THE LOOP — The head of Chicago Public Schools is stepping aside amid a federal grand jury investigation into a $20 million no-bid contract awarded to a firm she previously worked for.
CPS said Chief Executive Officer Barbara Byrd-Bennett will take a leave of absence because of the federal probe's "impact on her ability" to lead the nation's third-largest school system.
School Board President David Vitale announced Friday that Vice President Jesse Ruiz will assume Byrd-Bennett's duties pending the outcome of the federal investigation.
CPS officials confirmed the grand jury probe and handed out copies of some of the subpoenas issued earlier this week by U.S. Attorney Zachary Fardon to reporters at a news conference, even though one subpoena specifically stated: "We ask that you do not disclose, directly or indirectly, the fact that you have received this subpoena or your response to it." Vitale said the subpoenas were released in response to Freedom of Information Act requests. Those called to testify included CPS attorney James Bebley and Byrd-Bennett's top lieutenants.
Byrd-Bennett had worked for SUPES Academy, a training company, before she was named to head Chicago Public Schools. SUPES later was awarded a contract to train CPS principals.
Byrd-Bennett did not attend the news conference at CPS headquarters, 42 W. Madison St. Vitale said that he and, he believed, other members of the board were aware of her previous relationship with SUPES Academy when they signed off on the principal education contract.
"Yes, we knew, but she had no contractual relationship with SUPES after she joined CPS," Vitale said. He called the program to mentor principals "somewhat unique," adding SUPES was the "sole source" of such a service.
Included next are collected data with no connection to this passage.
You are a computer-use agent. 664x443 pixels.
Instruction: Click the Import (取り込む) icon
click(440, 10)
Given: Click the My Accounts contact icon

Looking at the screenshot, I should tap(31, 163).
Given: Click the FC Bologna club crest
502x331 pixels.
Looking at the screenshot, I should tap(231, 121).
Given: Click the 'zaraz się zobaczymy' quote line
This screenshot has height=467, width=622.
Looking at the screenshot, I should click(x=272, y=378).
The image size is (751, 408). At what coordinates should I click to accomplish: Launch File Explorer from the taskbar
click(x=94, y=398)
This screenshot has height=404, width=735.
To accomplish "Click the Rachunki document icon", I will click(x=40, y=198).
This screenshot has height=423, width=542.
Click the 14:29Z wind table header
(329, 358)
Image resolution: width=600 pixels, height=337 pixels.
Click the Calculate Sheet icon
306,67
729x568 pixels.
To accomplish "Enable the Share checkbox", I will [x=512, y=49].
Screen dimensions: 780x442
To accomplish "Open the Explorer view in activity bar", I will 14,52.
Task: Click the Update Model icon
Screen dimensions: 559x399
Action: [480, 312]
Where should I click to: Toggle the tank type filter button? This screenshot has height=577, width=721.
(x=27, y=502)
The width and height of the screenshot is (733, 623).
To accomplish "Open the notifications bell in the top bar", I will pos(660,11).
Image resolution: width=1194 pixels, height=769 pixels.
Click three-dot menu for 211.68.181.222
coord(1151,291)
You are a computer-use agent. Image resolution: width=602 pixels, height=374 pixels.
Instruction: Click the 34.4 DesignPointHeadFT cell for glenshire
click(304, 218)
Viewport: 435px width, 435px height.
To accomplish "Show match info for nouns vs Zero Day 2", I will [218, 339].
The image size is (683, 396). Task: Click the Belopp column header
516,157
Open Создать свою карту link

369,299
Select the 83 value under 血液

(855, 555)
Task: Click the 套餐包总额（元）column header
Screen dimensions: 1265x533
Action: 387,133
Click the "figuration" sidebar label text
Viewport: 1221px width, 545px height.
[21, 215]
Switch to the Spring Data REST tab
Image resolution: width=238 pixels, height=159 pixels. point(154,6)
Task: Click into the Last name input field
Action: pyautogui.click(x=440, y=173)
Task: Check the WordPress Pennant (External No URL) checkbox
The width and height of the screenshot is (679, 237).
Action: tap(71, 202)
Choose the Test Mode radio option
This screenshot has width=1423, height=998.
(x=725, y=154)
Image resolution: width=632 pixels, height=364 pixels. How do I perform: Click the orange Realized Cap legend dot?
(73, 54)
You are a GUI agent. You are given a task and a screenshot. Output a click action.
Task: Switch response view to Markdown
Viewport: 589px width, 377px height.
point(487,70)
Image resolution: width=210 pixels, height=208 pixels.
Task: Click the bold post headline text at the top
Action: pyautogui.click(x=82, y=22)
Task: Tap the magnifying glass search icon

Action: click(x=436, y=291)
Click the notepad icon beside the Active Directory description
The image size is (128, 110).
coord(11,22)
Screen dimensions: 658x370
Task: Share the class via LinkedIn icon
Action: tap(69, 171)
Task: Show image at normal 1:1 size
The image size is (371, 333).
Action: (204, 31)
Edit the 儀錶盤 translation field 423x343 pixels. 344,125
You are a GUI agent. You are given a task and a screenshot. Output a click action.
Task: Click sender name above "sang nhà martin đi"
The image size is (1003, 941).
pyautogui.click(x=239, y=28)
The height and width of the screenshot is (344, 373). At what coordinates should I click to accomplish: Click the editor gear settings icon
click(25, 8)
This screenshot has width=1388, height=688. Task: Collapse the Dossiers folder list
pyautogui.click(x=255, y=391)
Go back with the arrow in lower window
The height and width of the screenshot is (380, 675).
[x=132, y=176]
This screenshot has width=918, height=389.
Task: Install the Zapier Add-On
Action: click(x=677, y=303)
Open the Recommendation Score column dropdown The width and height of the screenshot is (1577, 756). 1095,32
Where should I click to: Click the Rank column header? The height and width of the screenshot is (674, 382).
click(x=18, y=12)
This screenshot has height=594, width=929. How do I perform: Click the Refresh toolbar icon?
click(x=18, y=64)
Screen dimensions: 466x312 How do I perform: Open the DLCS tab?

Asked why the public should have any confidence in the board at this point, after previously signing off on costly loan swaps in addition to Byrd-Bennett's contract, Vitale cited the "enormous progress" made by CPS over the last several years, including improved test scores and graduation rates.
"I'm proud to say that this board has supported the management and those achievements," Vitale said. "It's really important for both Jesse and I to assure the citizens of Chicago and the children and families that we serve that we continue to work hard to maintain our momentum and stay true to our vision for this district."
Vitale insisted, "I have no intention of stepping down."
Chicago Teachers Union Vice President Jesse Sharkey said it was "sadly just one incident among widespread practices by the mayor’s Board of Education appointees" in what he called "a culture of conflict of interest."
He referred to Byrd-Bennett's tenure in the past tense, saying, she "will be most remembered as the person who was brought in to sell the mayor’s school-closing plan."
According to Vitale, Byrd-Bennett has accumulated leave time she'll be taking, effective Monday, and remains under consideration to have her contract extended when it expires at the end of June, again pending the outcome of the federal probe. "No allegations have in fact been made," he said.
Vitale cited Ruiz's credentials "as board vice president for almost four years, and a former chairman of the Illinois State Board of Education." He added, "Ruiz has both the legal and educational expertise and experience to guide the district at this time while ensuring students and teachers continue to make academic gains in the classroom.”
Ruiz said he was "ready and eager to take on the responsibility of managing and leading CPS during this time."
Mayor Rahm Emanuel, who appointed Byrd-Bennett to the post, as well as the entire Board of Education, said he backed her decision.
"Mayor Emanuel supports today’s actions by Barbara Byrd-Bennett and the Board of Education so that the focus of our teachers, principals and parents can remain on the nearly 400,000 students who depend on the district for a quality education," his office said in a written statement. "Though there have been no formal allegations, the mayor has zero tolerance for any type of misconduct from public officials and welcomes today’s decision to help ensure this issue does not distract from the incredibly important work happening in our neighborhood public schools."
The contract to train principals was given to SUPES Academy, which benefited from the deal soon after Byrd-Bennett was named to head CPS in 2012. Subpoenas also sought information on the Chicago Executive Leadership Academy.
"SUPES will of course cooperate with this investigation," academy spokesman Dennis Culloton said. "At the same time, the company stands behind the countless hours of training it has provided to Chicago Public Schools principals. Principals are the key to improving schools, and SUPES’ peer-to-peer leadership training shares the best practices of school leaders from around the country."
Culloton added that "because this is an open investigation, we will not be commenting any further."